▶ [Provided entries]

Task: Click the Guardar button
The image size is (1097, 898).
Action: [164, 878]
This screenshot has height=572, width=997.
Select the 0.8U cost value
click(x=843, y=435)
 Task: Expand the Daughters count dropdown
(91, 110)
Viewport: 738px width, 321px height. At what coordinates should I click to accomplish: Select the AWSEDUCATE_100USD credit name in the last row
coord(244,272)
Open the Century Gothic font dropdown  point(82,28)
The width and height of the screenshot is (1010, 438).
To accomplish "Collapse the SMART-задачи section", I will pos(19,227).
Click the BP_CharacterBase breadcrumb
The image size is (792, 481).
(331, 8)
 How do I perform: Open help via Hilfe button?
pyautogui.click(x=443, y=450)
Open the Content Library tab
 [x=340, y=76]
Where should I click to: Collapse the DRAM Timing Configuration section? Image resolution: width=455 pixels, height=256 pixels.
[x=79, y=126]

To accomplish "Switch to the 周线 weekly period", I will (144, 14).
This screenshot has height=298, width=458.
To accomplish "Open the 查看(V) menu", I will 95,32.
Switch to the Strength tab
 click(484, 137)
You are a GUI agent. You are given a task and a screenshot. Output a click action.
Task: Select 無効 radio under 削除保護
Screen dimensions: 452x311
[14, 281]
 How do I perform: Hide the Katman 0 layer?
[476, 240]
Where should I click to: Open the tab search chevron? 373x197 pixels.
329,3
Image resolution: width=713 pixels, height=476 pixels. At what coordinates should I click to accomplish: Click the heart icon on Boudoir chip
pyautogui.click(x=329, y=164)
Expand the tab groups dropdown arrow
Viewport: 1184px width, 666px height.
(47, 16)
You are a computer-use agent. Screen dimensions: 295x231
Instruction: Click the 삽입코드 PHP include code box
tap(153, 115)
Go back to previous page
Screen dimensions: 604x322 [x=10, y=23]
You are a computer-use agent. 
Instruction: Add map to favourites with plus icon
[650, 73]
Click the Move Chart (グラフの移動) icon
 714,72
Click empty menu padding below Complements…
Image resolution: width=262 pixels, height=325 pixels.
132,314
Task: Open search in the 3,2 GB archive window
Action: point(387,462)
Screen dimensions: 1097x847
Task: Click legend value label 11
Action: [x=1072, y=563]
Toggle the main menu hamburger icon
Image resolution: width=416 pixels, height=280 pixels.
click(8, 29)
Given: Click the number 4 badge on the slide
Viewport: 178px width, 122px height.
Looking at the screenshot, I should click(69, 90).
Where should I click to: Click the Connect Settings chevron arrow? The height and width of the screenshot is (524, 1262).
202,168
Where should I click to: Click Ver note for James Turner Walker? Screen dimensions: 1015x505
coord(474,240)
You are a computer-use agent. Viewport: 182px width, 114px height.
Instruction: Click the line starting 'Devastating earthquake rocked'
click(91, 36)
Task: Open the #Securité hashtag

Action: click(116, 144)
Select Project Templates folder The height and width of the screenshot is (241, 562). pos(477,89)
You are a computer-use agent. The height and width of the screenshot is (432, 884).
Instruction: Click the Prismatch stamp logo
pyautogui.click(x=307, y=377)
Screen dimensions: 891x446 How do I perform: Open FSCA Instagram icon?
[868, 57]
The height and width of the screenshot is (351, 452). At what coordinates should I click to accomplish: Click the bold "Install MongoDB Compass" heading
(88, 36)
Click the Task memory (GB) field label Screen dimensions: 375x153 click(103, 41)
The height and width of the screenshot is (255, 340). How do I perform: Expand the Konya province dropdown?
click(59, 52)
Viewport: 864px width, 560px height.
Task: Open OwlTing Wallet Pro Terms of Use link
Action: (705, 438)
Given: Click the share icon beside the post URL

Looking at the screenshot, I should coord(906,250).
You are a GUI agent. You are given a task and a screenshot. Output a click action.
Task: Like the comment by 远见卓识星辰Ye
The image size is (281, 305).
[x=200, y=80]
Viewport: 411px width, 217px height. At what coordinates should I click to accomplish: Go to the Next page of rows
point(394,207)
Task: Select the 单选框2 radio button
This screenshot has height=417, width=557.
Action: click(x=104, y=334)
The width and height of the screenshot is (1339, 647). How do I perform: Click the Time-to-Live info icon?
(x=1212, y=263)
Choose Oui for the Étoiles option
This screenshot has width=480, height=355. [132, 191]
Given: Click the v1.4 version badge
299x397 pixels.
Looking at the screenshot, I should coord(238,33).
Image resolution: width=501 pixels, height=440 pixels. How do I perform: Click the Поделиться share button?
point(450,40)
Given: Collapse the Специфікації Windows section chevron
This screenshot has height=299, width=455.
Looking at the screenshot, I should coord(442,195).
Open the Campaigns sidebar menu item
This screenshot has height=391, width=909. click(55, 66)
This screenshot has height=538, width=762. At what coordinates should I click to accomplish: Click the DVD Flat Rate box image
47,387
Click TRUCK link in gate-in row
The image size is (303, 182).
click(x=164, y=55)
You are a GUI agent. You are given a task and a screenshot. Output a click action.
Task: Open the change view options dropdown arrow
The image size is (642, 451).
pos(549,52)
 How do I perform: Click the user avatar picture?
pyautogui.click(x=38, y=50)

▶ [Exercise brief] From the listing, copy each line containing the word "radio".

▶ [Expected answer]
Task: Select 無効 radio under 削除保護
Task: Select the 单选框2 radio button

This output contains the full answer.